● Zur Aufgabe
Prüfe, ob die Aussagen 1., 2. und 3. mit dem Auszug zur Agrarpolitik übereinstimmen, und beantworte jede mit Ja oder Nein samt den entscheidenden Worten des Auszugs als wörtlichem Zitat. 1. Der Lebensmittelmarkt soll weiter liberalisiert werden. 2. Die Staaten sollen Verträge über ihren Handel mit Lebensmitteln selbstverantwortlich abschließen können. 3. Die Agrarforschung soll an einen chemie- und gentechnikfreien biologischen Landbau angepasst werden.

● Ausgewählter Auszug
○ ○ ○
Jeder bäuerlich wirtschaftende Mensch ist diesem Spannungsfeld so lange ausgesetzt, solange er auf seinem Hof noch nicht die optimalen Bedingungen erreicht hat, die die Natur für ihn bereit hält.

Um dieses Ziel zu erreichen, braucht er eine lange Ausbildung oder auch Erfahrung, die die traditionellen Bauernfamilien immer gepflegt haben.

Diesen Grundbedingungen hat eine verantwortungsvolle und anspruchsvolle Agrarpolitik unbedingt Rechnung zu tragen, in dem sie die Lebensmittelwirtschaft grundsätzlich von spekulativen Elementen freihält. Darum ist den einzelnen Staaten die Ernährungssouveränität ohne wenn und aber wiederzugeben. Daraus folgt aber auch, daß die Staaten für ihren Handel mit Lebensmitteln selbstverantwortlich Verträge mit anderen Ländern abschließen können.

Das bedeutet, daß auf diesem Gebiet, dem Lebensmittelmarkt, eine Liberalisierung nicht angebracht ist und daher überwunden werden muß.

Die dafür einzuführende Marktordnung muß alle Partner auf dem Markt der Lebensmittel auf Augenhöhe miteinander zusammenführen, um zu vernünftigen Regeln für alle Beteiligten zu kommen.

Das ist die einzig sinnvolle Ordnung für einen friedlichen Interessenausgleich.

Die Agrarforschung und Ausbildung für einen landwirtschaftlichen Beruf müssen den Erfordernissen eines flächendeckenden, chemie-und gentechnik-freien, biologischen Landbaus angepaßt werden.

In gleicher Weise ist die heranwachsende Jugend auf die Bedeutung der gesunden Lebensmittel hinzuweisen und ihnen der Umgang damit zu vermitteln.

Zugleich ist jeglicher irreführender Betrug im Bereich Werbung für verfälschte Nahrungsmittel (wie z. B. der Begriff „naturidentische Zusätze") zu verbieten.
○ ○ ○
● Erfasste Daten

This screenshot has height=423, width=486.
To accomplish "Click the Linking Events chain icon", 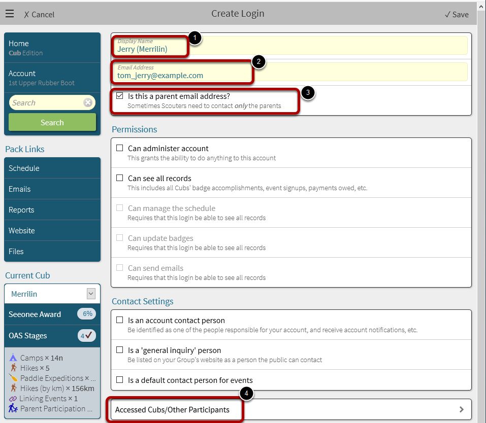I will tap(13, 399).
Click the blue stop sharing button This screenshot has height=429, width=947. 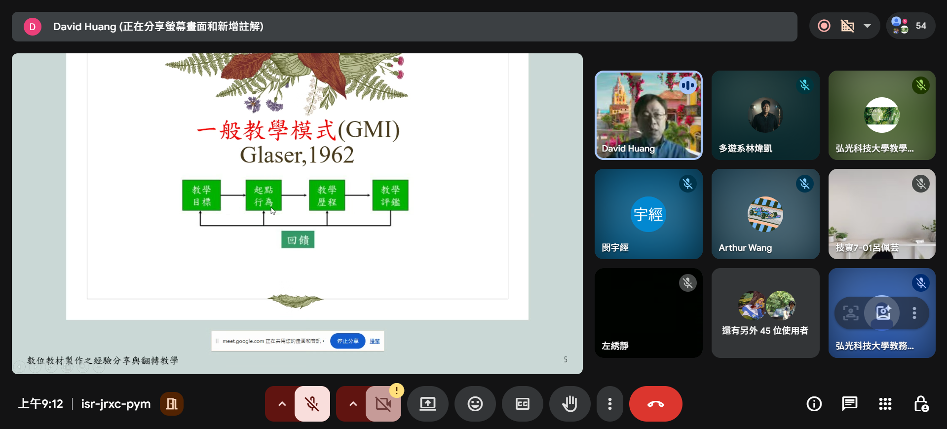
○ ○ ○
● Lösung
1. Nein: „eine Liberalisierung nicht angebracht ist und daher überwunden werden muß“
2. Ja: „daß die Staaten für ihren Handel mit Lebensmitteln selbstverantwortlich Verträge mit anderen Ländern abschließen können“
3. Ja: „den Erfordernissen eines flächendeckenden, chemie-und gentechnik-freien, biologischen Landbaus angepaßt werden“